ASSIGNED TASK: Reproduce every record exactly.

EXERCISE DATA:
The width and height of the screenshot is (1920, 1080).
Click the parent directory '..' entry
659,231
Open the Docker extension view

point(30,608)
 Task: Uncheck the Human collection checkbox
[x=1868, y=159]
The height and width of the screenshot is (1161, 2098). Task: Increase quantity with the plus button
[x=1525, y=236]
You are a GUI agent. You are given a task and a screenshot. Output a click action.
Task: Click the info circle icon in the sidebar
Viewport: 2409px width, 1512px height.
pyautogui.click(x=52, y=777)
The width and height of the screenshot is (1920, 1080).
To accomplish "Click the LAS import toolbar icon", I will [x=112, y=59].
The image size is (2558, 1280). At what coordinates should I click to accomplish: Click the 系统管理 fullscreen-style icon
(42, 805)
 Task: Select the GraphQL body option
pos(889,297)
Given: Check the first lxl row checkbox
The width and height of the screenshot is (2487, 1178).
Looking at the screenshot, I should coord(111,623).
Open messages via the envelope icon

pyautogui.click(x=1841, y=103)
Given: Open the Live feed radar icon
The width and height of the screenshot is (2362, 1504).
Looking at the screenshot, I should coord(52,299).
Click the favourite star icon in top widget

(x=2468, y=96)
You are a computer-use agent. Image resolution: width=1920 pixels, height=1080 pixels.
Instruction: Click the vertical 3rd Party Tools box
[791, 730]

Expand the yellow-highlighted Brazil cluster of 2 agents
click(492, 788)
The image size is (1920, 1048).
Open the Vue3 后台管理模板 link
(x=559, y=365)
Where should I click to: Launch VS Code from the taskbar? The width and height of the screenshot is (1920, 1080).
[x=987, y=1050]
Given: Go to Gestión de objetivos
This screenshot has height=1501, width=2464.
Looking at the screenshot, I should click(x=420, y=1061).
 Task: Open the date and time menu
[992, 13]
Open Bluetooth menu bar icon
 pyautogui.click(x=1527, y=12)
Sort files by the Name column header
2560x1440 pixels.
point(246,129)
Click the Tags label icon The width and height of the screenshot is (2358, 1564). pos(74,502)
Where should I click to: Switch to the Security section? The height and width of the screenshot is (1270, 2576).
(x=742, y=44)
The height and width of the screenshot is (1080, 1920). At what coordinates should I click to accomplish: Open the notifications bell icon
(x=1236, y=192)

SOLUTION TO THIS PROBLEM:
The width and height of the screenshot is (1920, 1080).
Click the parent directory '..' entry
659,231
Open the Docker extension view

point(30,608)
 Task: Uncheck the Human collection checkbox
[x=1868, y=159]
The height and width of the screenshot is (1161, 2098). Task: Increase quantity with the plus button
[x=1525, y=236]
You are a GUI agent. You are given a task and a screenshot. Output a click action.
Task: Click the info circle icon in the sidebar
Viewport: 2409px width, 1512px height.
pyautogui.click(x=52, y=777)
The width and height of the screenshot is (1920, 1080).
To accomplish "Click the LAS import toolbar icon", I will [x=112, y=59].
The image size is (2558, 1280). At what coordinates should I click to accomplish: Click the 系统管理 fullscreen-style icon
(42, 805)
 Task: Select the GraphQL body option
pos(889,297)
Given: Check the first lxl row checkbox
The width and height of the screenshot is (2487, 1178).
Looking at the screenshot, I should coord(111,623).
Open messages via the envelope icon

pyautogui.click(x=1841, y=103)
Given: Open the Live feed radar icon
The width and height of the screenshot is (2362, 1504).
Looking at the screenshot, I should coord(52,299).
Click the favourite star icon in top widget

(x=2468, y=96)
You are a computer-use agent. Image resolution: width=1920 pixels, height=1080 pixels.
Instruction: Click the vertical 3rd Party Tools box
[791, 730]

Expand the yellow-highlighted Brazil cluster of 2 agents
click(492, 788)
The image size is (1920, 1048).
Open the Vue3 后台管理模板 link
(x=559, y=365)
Where should I click to: Launch VS Code from the taskbar? The width and height of the screenshot is (1920, 1080).
[x=987, y=1050]
Given: Go to Gestión de objetivos
This screenshot has height=1501, width=2464.
Looking at the screenshot, I should click(x=420, y=1061).
 Task: Open the date and time menu
[992, 13]
Open Bluetooth menu bar icon
 pyautogui.click(x=1527, y=12)
Sort files by the Name column header
2560x1440 pixels.
point(246,129)
Click the Tags label icon The width and height of the screenshot is (2358, 1564). pos(74,502)
Where should I click to: Switch to the Security section? The height and width of the screenshot is (1270, 2576).
(x=742, y=44)
The height and width of the screenshot is (1080, 1920). At what coordinates should I click to accomplish: Open the notifications bell icon
(x=1236, y=192)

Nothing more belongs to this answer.